▶ Exercise directions:
Find all the lines in the material below with the word "agent", and copy them.

▶ Input material:
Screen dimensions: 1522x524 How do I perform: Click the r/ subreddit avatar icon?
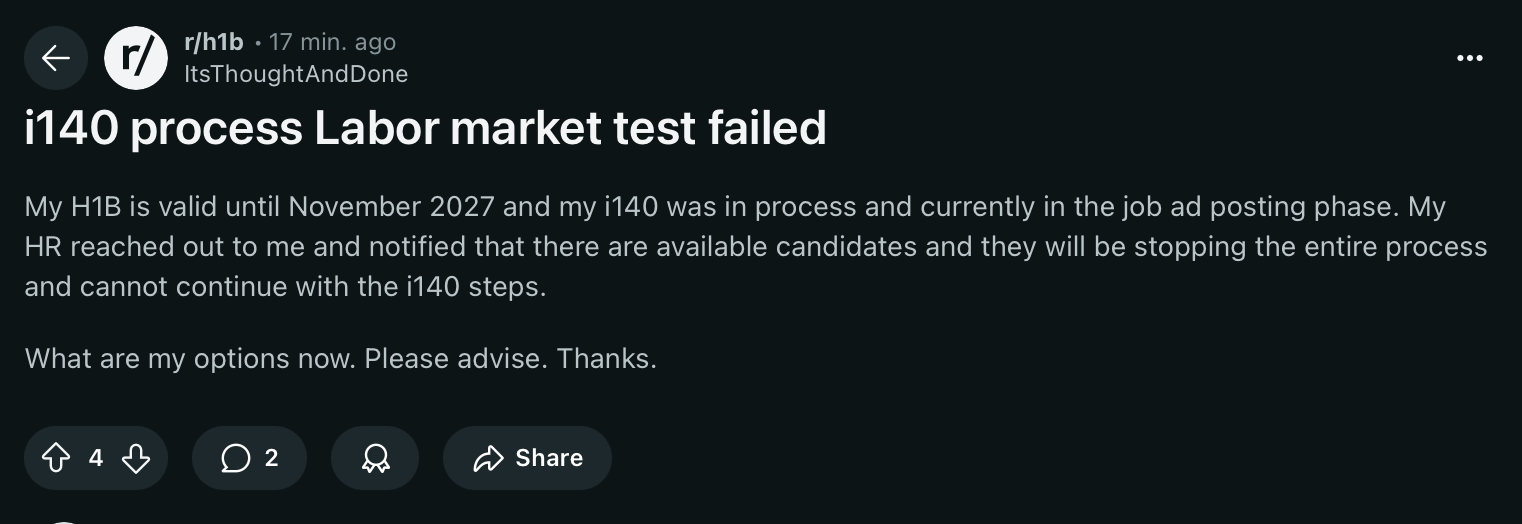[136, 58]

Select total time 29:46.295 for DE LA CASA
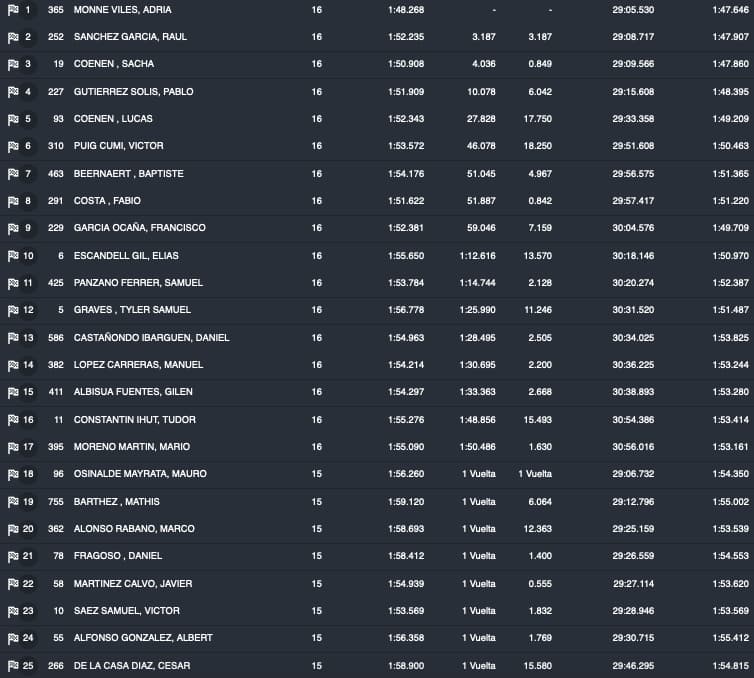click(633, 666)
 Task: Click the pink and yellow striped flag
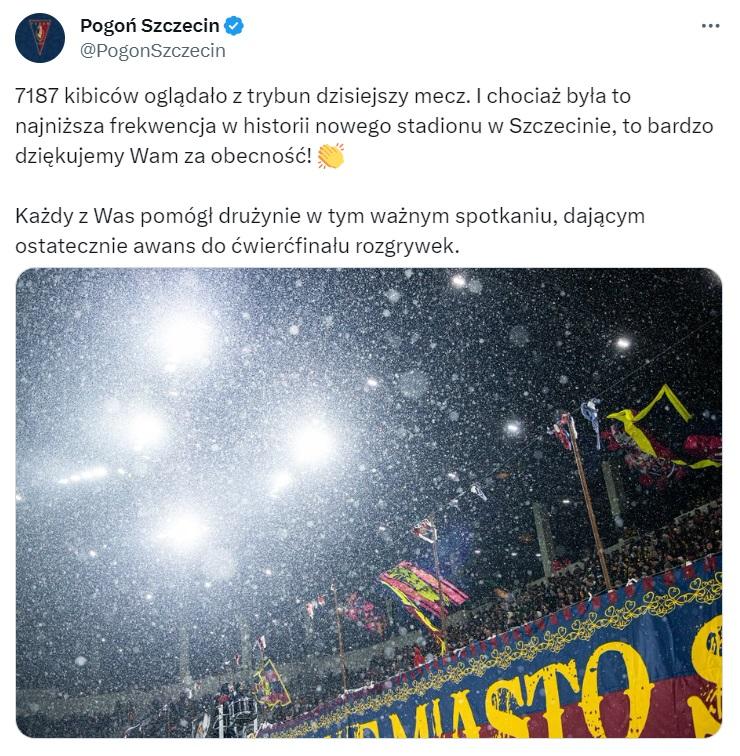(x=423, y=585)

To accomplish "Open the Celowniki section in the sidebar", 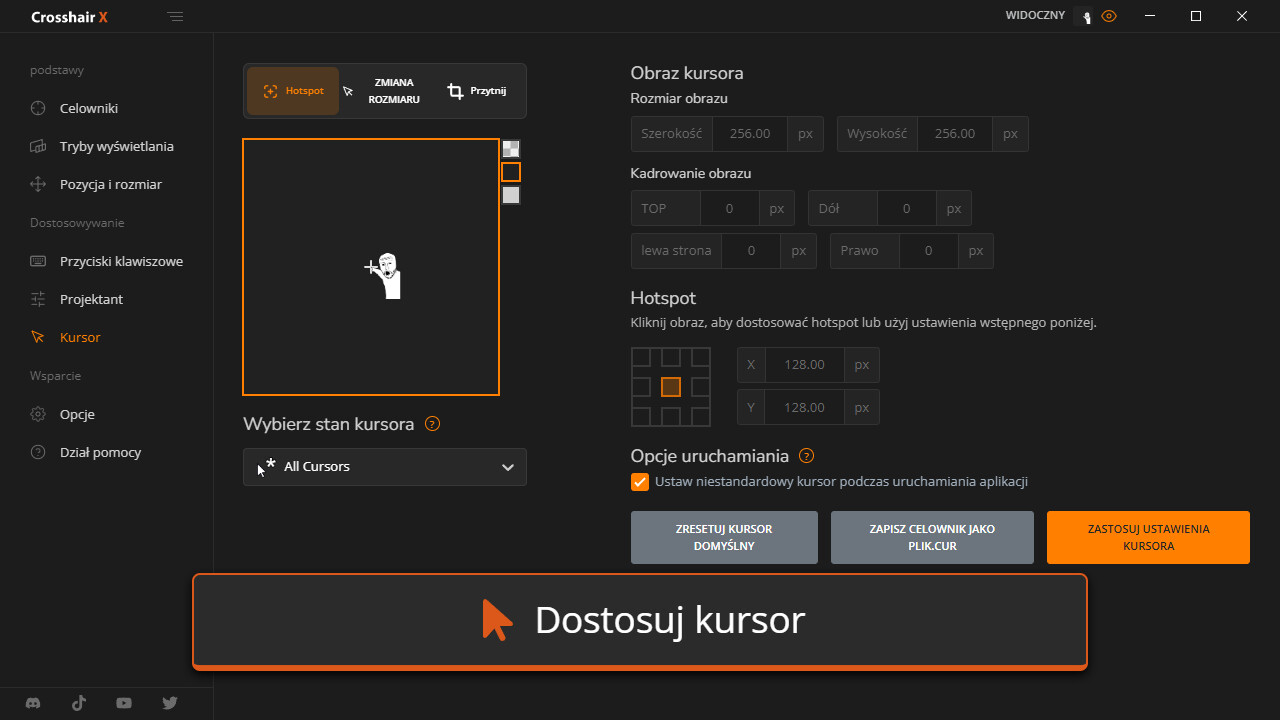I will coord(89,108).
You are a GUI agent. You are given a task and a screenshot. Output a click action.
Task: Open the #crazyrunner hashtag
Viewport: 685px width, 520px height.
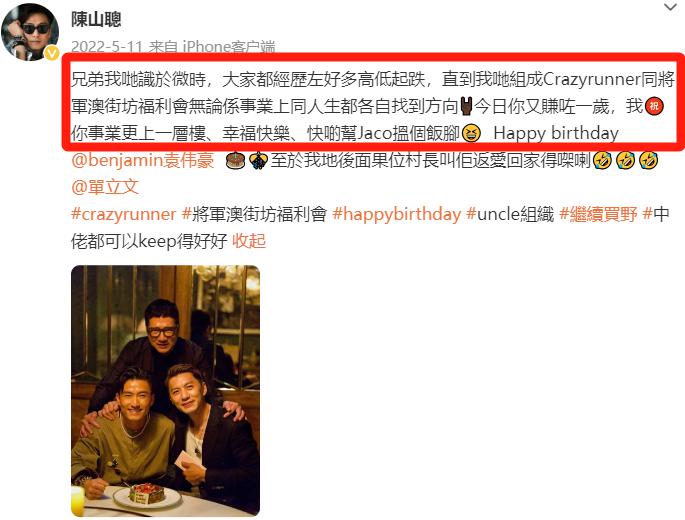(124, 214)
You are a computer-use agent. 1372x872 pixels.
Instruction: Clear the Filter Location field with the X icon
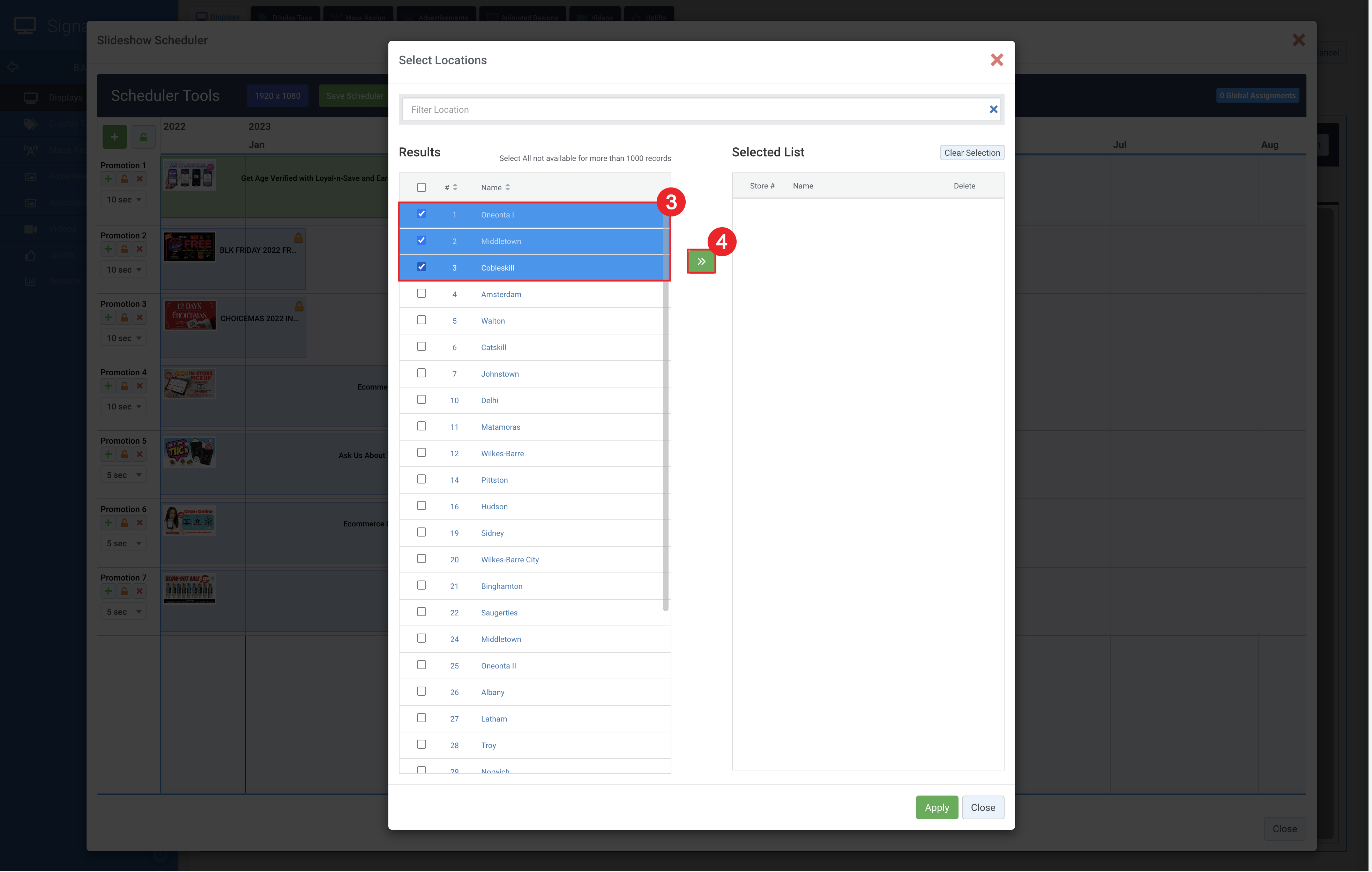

▶ Problem solution:
You are a GUI agent. You are given a task and a screenshot. Output a click action.
You are a computer-use agent. 1372x872 pixels.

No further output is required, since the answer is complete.